However, it doesn't explain how they (with no facilities in direct control) can suffer from an agricultural blight, while other system factions (including controlling faction) do not. What kind of blight is this?
I think there's an expectation here that the BGS is far less high-level and abstract than it actually is. What ownership of assets means, what influence is, what status effects mean, etc. has a lot of potential detail that isn't defined (and wouldn't necessarily be particularly relevant to flying a spaceship if it was)
It's obvious - especially in the high population systems - that there must be thousands of settlements and facilities not visible from our view (whether on non-landable planets or just too small to consider) simply to fit everyone on the population number in.

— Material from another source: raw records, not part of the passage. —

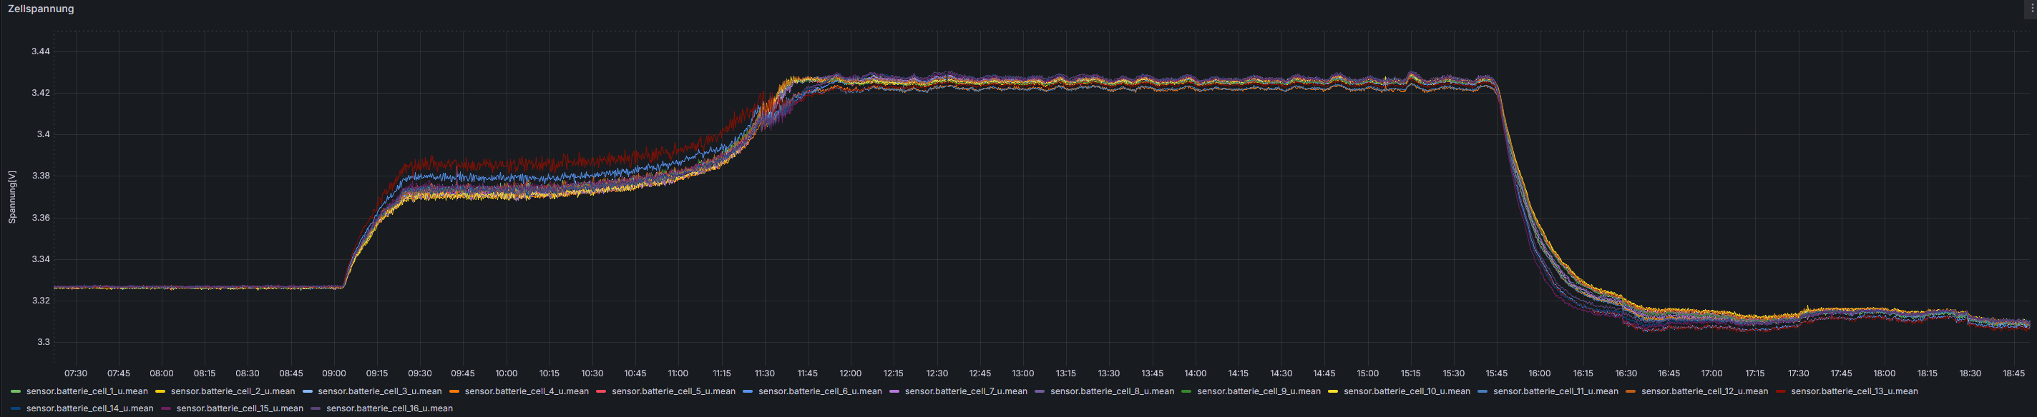Image resolution: width=2037 pixels, height=417 pixels.
Task: Click the Zellspannung panel title
Action: coord(41,9)
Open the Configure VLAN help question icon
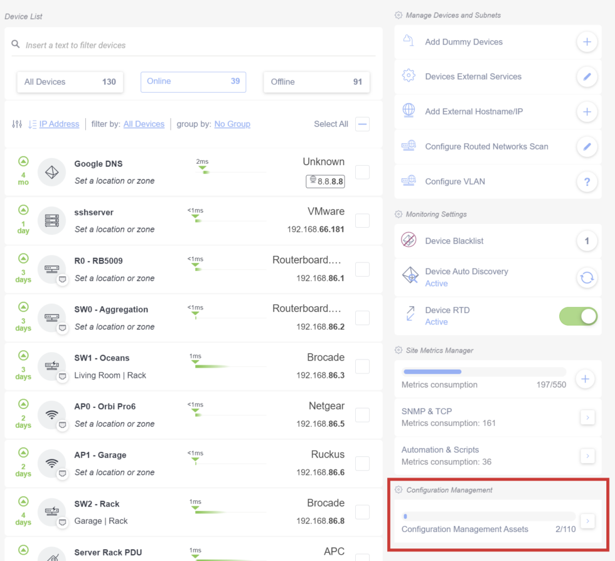615x561 pixels. click(x=587, y=182)
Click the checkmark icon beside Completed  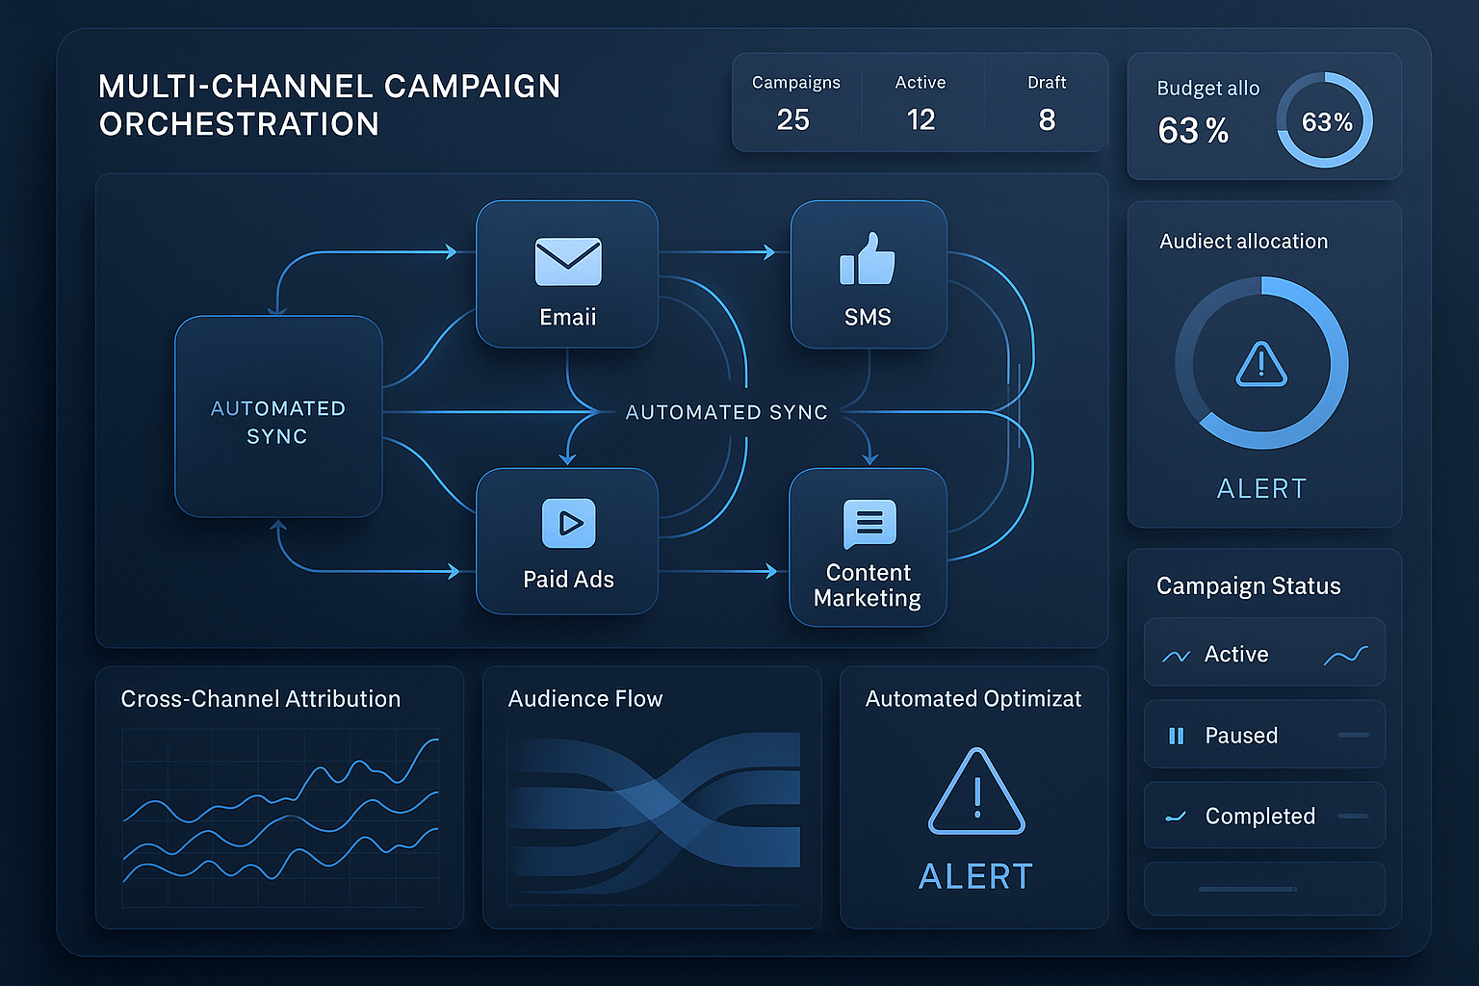(x=1176, y=817)
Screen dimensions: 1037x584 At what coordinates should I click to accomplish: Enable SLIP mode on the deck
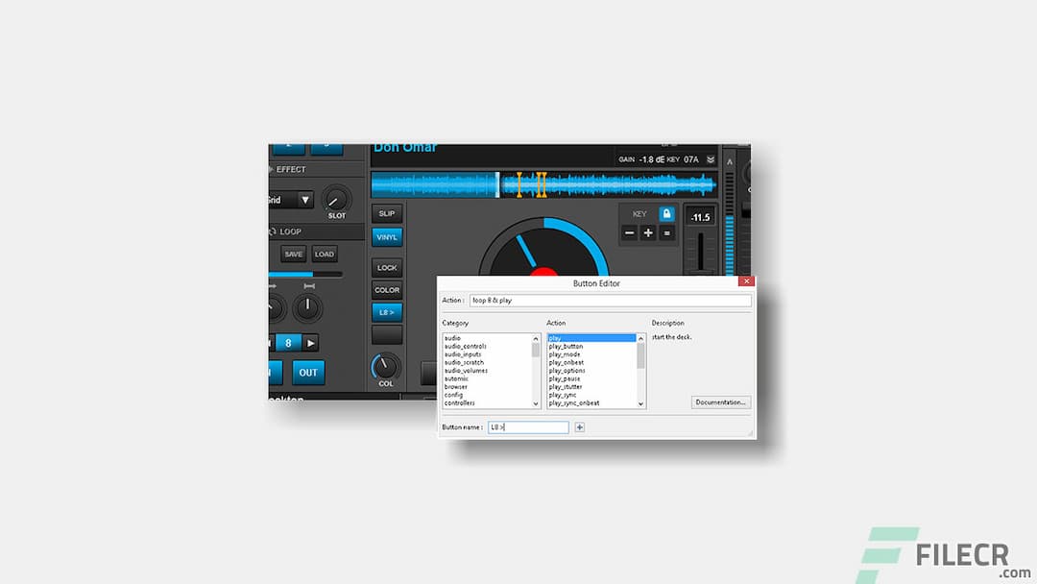(x=387, y=213)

Similarly just because the economy is listed as Extraction doesn't mean that there is absolutely no local food production whatsoever - just that the system needs more food than it can purely produce locally. Likewise many non-Extraction systems you can see mining going on in their ring systems - just not at an intensity that means they don't have to import it.

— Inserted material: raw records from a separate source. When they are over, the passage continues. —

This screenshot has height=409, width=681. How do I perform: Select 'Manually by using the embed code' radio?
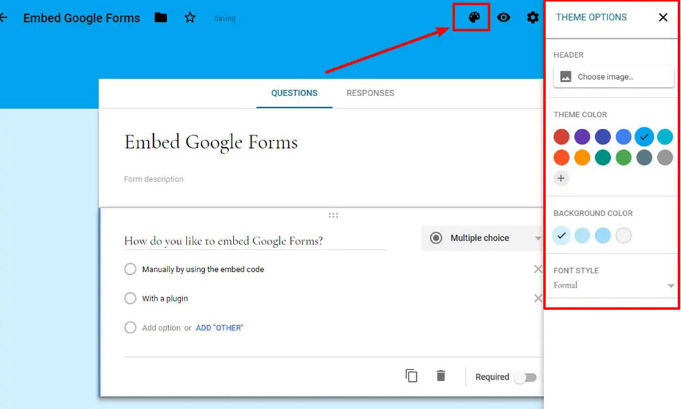130,269
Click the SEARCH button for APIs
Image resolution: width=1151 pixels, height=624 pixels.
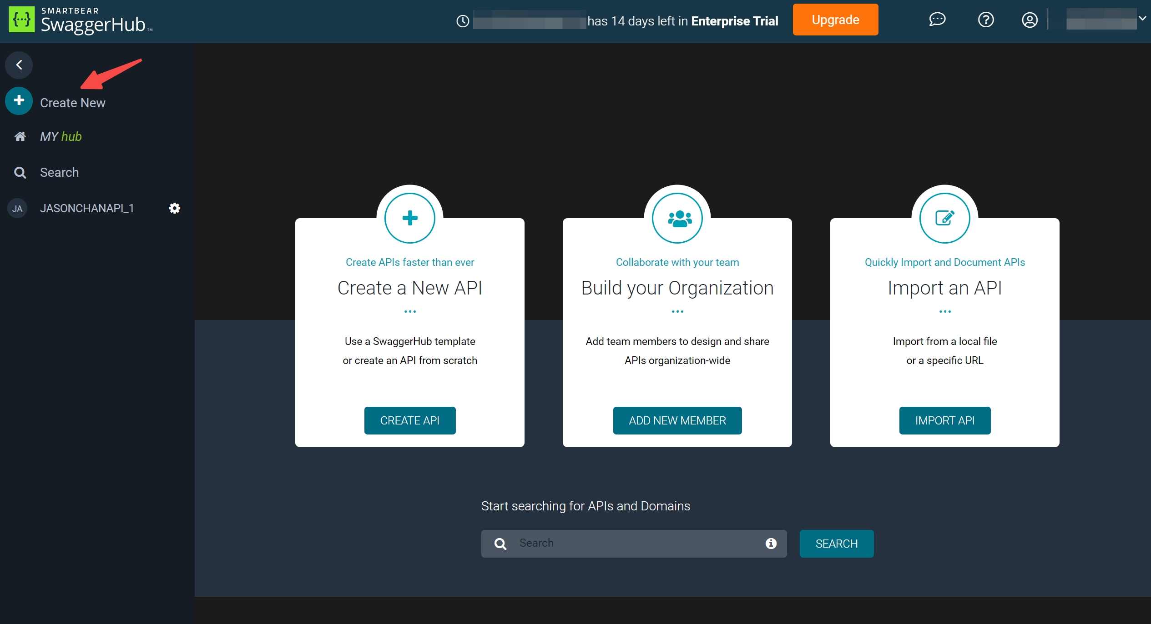point(837,543)
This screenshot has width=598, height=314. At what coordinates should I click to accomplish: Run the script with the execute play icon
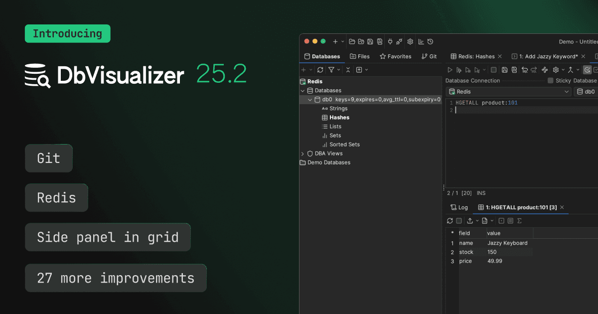coord(449,70)
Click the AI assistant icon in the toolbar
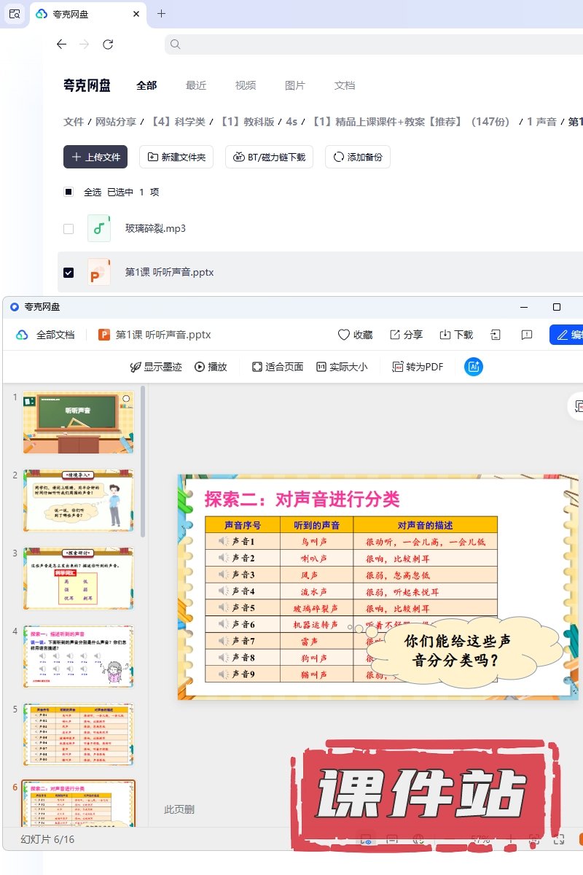 [x=474, y=367]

(A lot of this abstraction is of course essential for gameplay purposes - in the real world, economic effects like booms and busts, conflicts like wars and elections take place over months or years rather than a week. Speeding it up to a pace that makes for any sort of gameplay means agreeing not to ask too many questions about certain "realism" aspects of it...)
Ian sums it up far more succinctly than i could.
There's a lot of "missing detail" in the BGS, and so it's literally a "fill the blanks" exercise.
Extraction economies take fruit and veg as am import. Presumably that gets sold to organisational entities which act as distributors, who generate that market demand, with the facility controller taking import tariffs etc. which is how that generates influence for the controller.
Those distributors comprise aspects of the factions. It's not unreasonable to think that a non controlling faction could take receipt of blighted fruit and veg, which affects other stocks within that distributor, while remaining sufficiently separated from other distributors, shielding them (And by extension, other factions) from similar blight problems.
Ian also hits a good point with food manufacturing. Grain is also an import... but I'll almost certain individuals on a station just buy grain and eat it... it would get used to product flour, and subsequently bread or other grain based products. If an import shipment of grain was blighted, and it spread to other organic products, it'd be disastrous.
The next question based on that would be "but why doesn't other factions suffer blight if i sell them blighted goods?"... well, because the blight is known, as well as the origin of the goods, and so they can quarantine those goods until they can deal with the blighted stock.
This is all just blank filling, and not codified I the game, just one interpretation.